Il ne faut pas confondre les anti-dépresseurs et les anxiolytiques. Si les français peinent à aborder la dépression chez le médecin, ils sont au contraire parmi les plus gros consommateurs d’anxiolytiques au monde. Selon des statistiques de l’OCDE, près de 13,4% de la population française a ainsi consommé en 2015 au moins une fois un benzodiazépine. La dépression en France souffre également d’un retard de diagnostic. Astrid Chevance indique que si un patient ne se sent pas compris ou écouté, il peut, de lui-même se rendre chez un psychiatre sans mot préalable. Cette consultation sera remboursée par la Sécurité Sociale : « peu de gens le savent, il est bon de le rappeler ».
Donner des « Elles » à la santé
Pour Astrid Chevance, être une femme dans le monde scientifique est un sujet. La chercheuse fait notamment partie de l’association « Donner des Elles à la santé« , qui promeut l’égalité femme-homme dans les professions de la santé. « Quand j’ai appris que j’étais lauréate du prix Jeunes Talents L’Oréal-UNESCO, on a monté un groupe Whatsapp avec toutes les gagnantes : c’est super, on s’encourage et on partage ».
Lorsqu’elle parle, on sent qu’Astrid est convaincue et qu’elle compte bien mener ses combats jusqu’au bout. Maman de deux enfants depuis sont internat, Astrid frôle aujourd’hui le plafond de verre lorsqu’on aborde le sujet post-doc : « C’est un stage qu’il faut faire à l’étranger pour qu’il soit valorisé. »

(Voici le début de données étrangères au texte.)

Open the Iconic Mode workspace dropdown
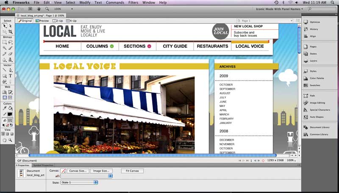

Maigrement rémunéré, Astrid ne pourra pas subvenir aux besoins de sa famille. Laisser ses enfants et son mari pour partir un an ? « Impensable » dit-elle. Faire déménager tout le monde et demander à son conjoint de prendre une année en dehors de son travail ? « On en parle ». Aucune solution ne semble idéale, ce sont donc beaucoup de discussions et concessions. Astrid a décidé de faire des enfants lors de ses études, sachant que le chemin de la recherche était long et sinueux. Elodie Hinnekens, autre lauréate du prix Jeunes Talents, a elle fait le choix d’attendre. Quoi qu’il en soit, si la question de la maternité est complexe pour toutes les femmes, on peut noter que dans le milieu de la science de nombreux progrès restent à faire afin que les femmes ne craignent pas de perdre leur place ou de voir s’évanouir des années de recherches lorsqu’elles auront décidé d’avoir un enfant.
En 2018, Astrid Chevance participe à l’écriture d’un scénario pour un court-métrage. Ce dernier a pour but de mettre en image la dépression, sans filtre. Vous souhaitez en apprendre plus sur la maladie ? Rendez-vous sur le site internet.
Au même titre que l’on prend soin de soi, pourquoi ne pas inclure sa santé mentale ? Elle mérite toute notre attention. Soyons également vigilants avec nos proches. Plus tôt une dépression est prise en charge, mieux c’est.